Posted: Mon Jul 08, 2019 17:11 Post subject: Increased latency for static route
I have a secondary router behind my DD-WRT (WRT1900AC V1). For the subnet behind that secondary router, I did a simple static route in the DD-WRT interface. While the route works (PC on DD-WRT LAN can ping other subnet and vice versa), there is about 16ms of added latency when bouncing between subnets. I can confirm the DD-WRT is causing the latency because if I have an OSPF relationship between two routers underneath the DD-WRT (thereby eliminating the need to hop through the DD-WRT), the latency goes down to 1ms (as expected on a wired network). But if the packet has to traverse through the DD-WRT, it adds 16ms of latency. Any ideas on what would be causing this?
Posted: Mon Jul 08, 2019 18:05 Post subject: Re: Increased latency for static route
rcraig114 wrote:
I have a secondary router behind my DD-WRT (WRT1900AC V1). For the subnet behind that secondary router, I did a simple static route in the DD-WRT interface. While the route works (PC on DD-WRT LAN can ping other subnet and vice versa), there is about 16ms of added latency when bouncing between subnets. I can confirm the DD-WRT is causing the latency because if I have an OSPF relationship between two routers underneath the DD-WRT (thereby eliminating the need to hop through the DD-WRT), the latency goes down to 1ms (as expected on a wired network). But if the packet has to traverse through the DD-WRT, it adds 16ms of latency. Any ideas on what would be causing this?
Robert
See my comment in the "fed up frustrated" thread below. It's something to do with AMSDU I think.

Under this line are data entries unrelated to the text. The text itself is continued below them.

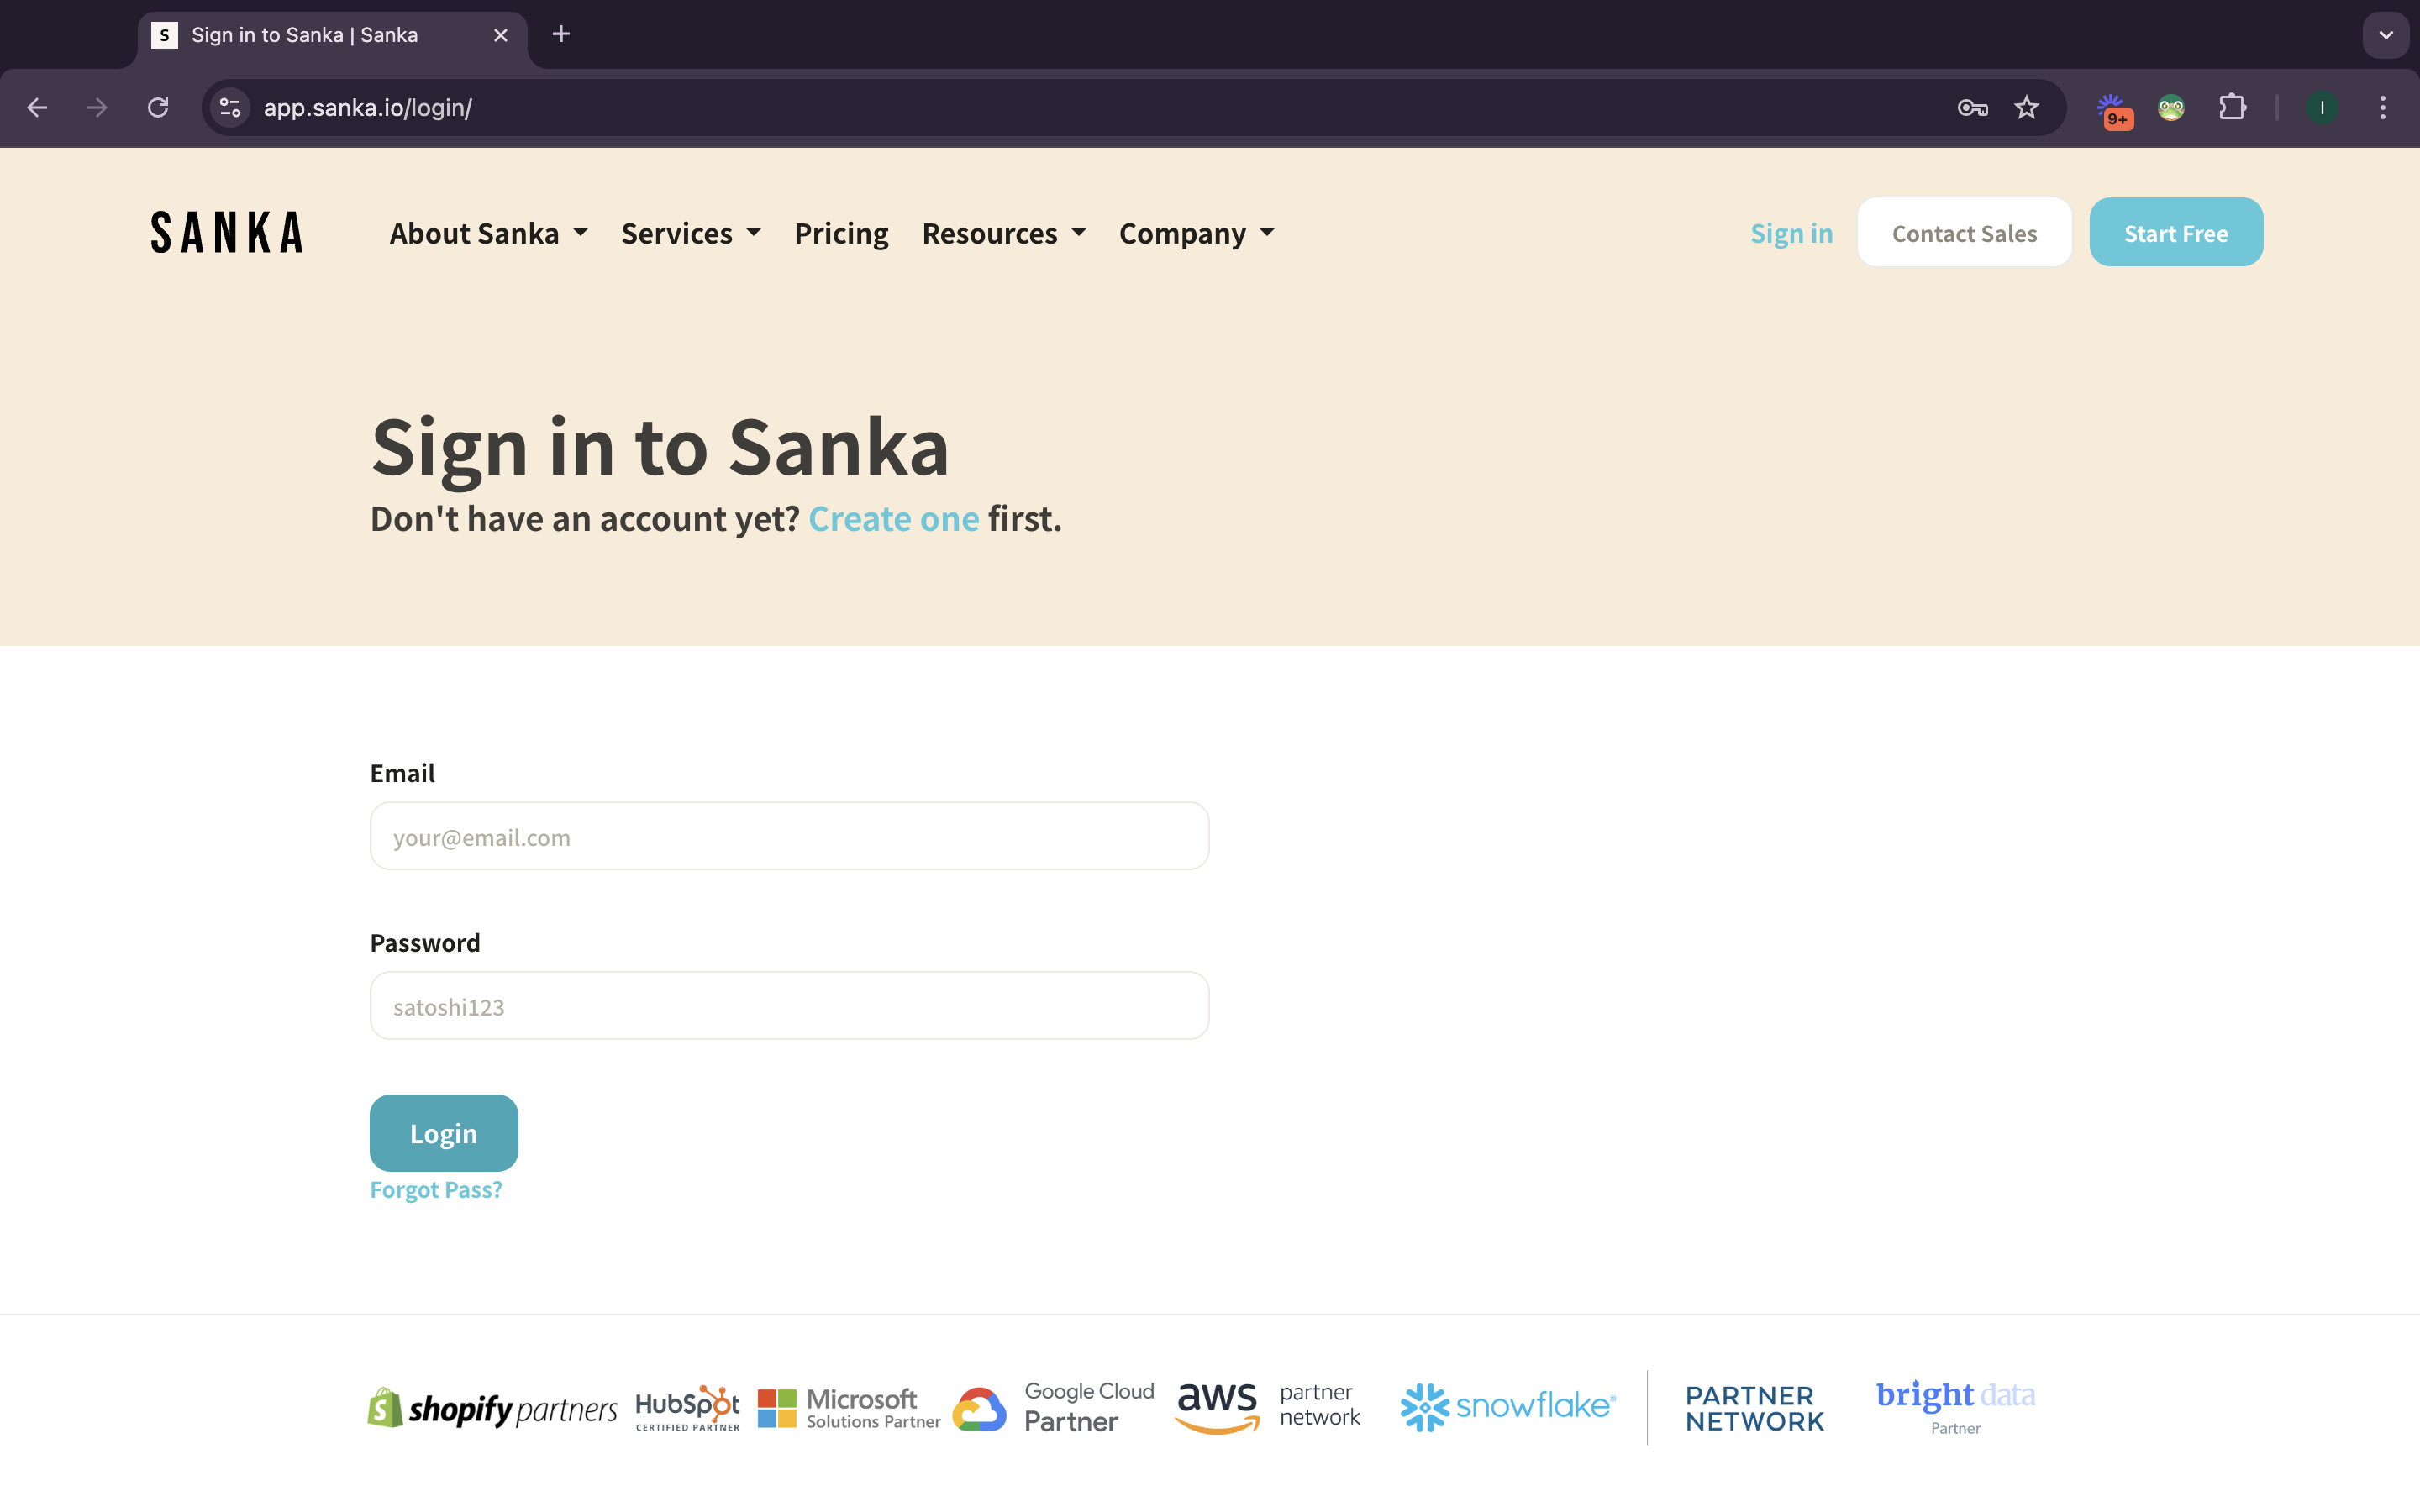The width and height of the screenshot is (2420, 1512).
Task: Open the Extensions puzzle icon
Action: tap(2232, 107)
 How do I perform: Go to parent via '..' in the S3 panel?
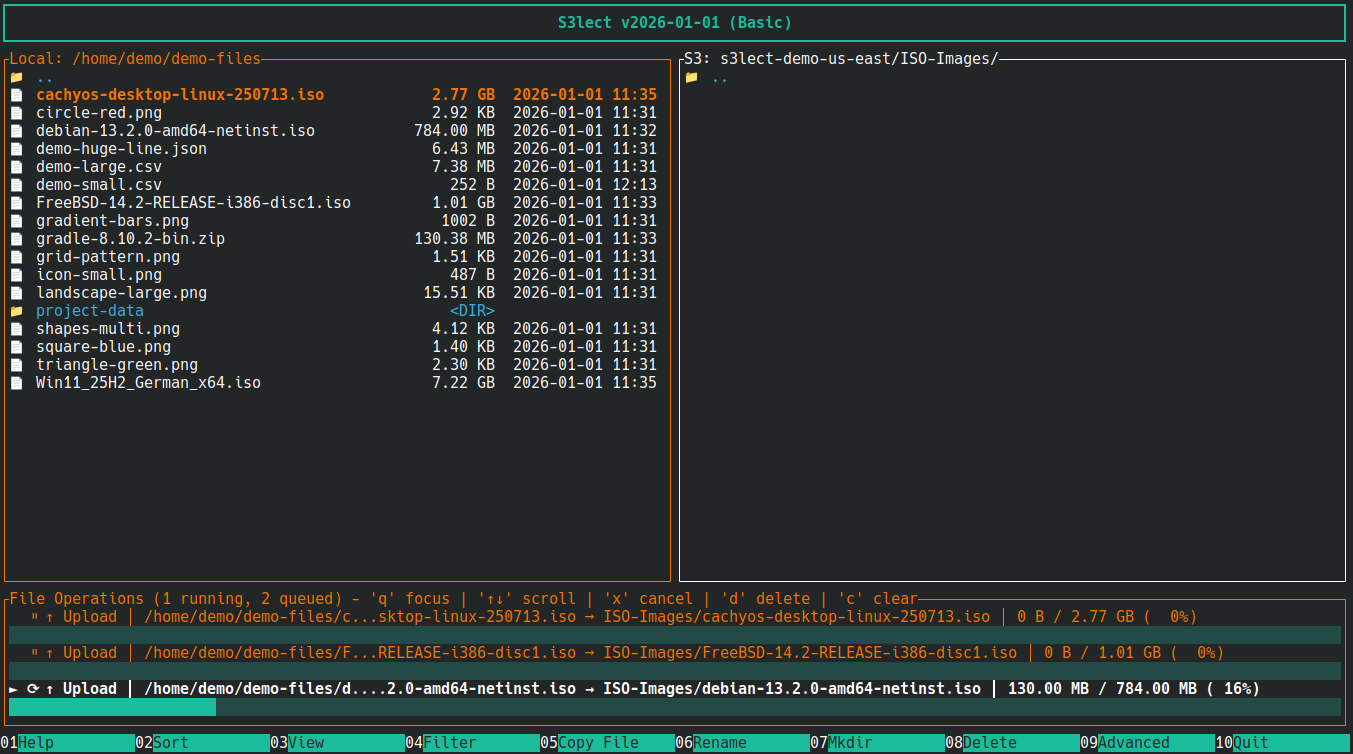tap(719, 76)
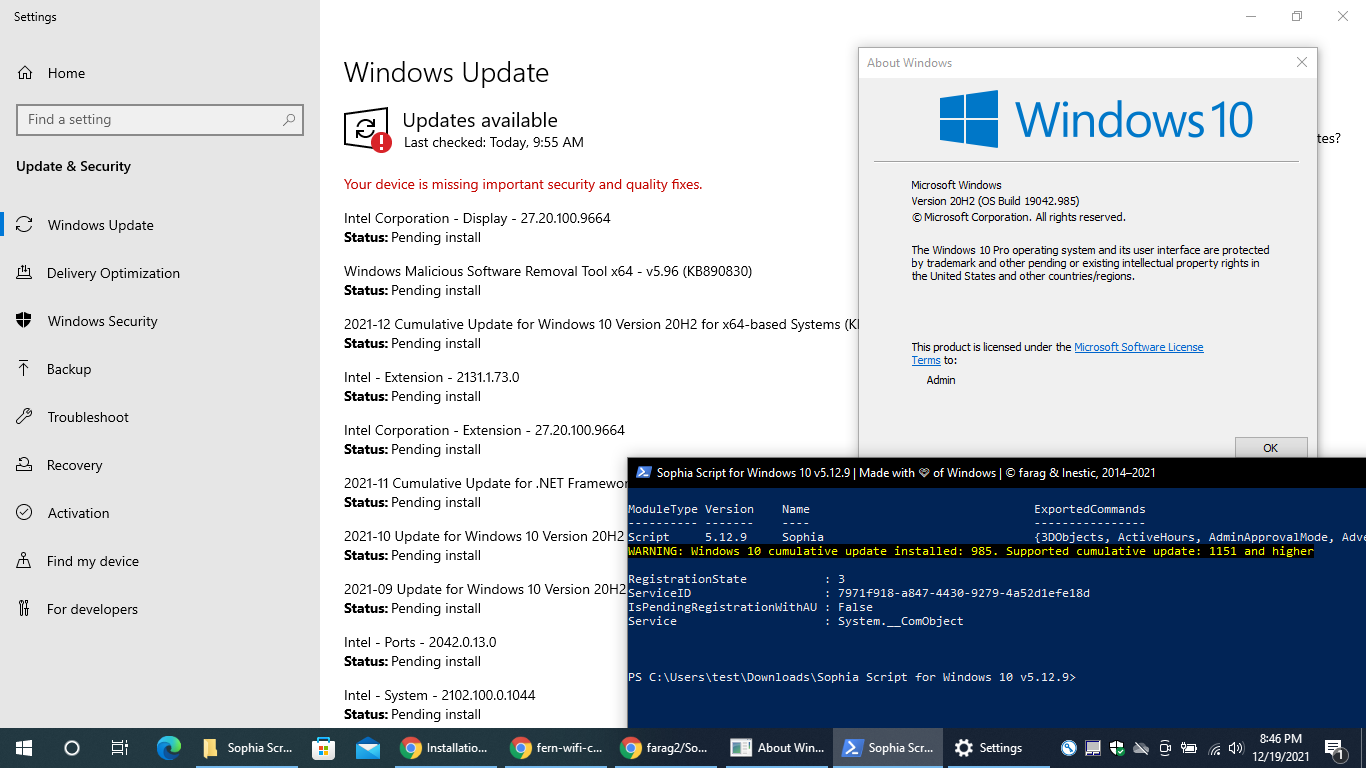Viewport: 1366px width, 768px height.
Task: Open the OneDrive cloud tray icon
Action: (1140, 747)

On these builds of open wrt it has been disabled for the 1900 models.
https://dc502wrt.org/
I have found latency is normal on 2.4GHz and adds c.20ms on 5GHz
Oh yeah, it’s a good cable. I can ping something on the same subnet using the same path and it’s 1ms. I know it’s a software problem because if I have a ping going and hit save/apply on the router for something, for a few brief seconds the latency drops back down to 1ms. But you can tell that as soon as the processor finishes doing whatever, it goes back up to 16ms.
Joined: 13 Aug 2013 Posts: 6870 Location: Romerike, Norway
Posted: Tue Jul 09, 2019 16:29 Post subject:
What is happening here is:
The PC connected to the LAN of the dd-wrt router tries to connect to a node behind the secondary router.
As the PC have the dd-wrt router as default gateway, it will try to send the packet to it. The dd-wrt router will reply back. I am not the router to forward this packet. You have to send it to the secondary router. The PC will then send the packet to the secondary router which will forward it to the correct sub-net.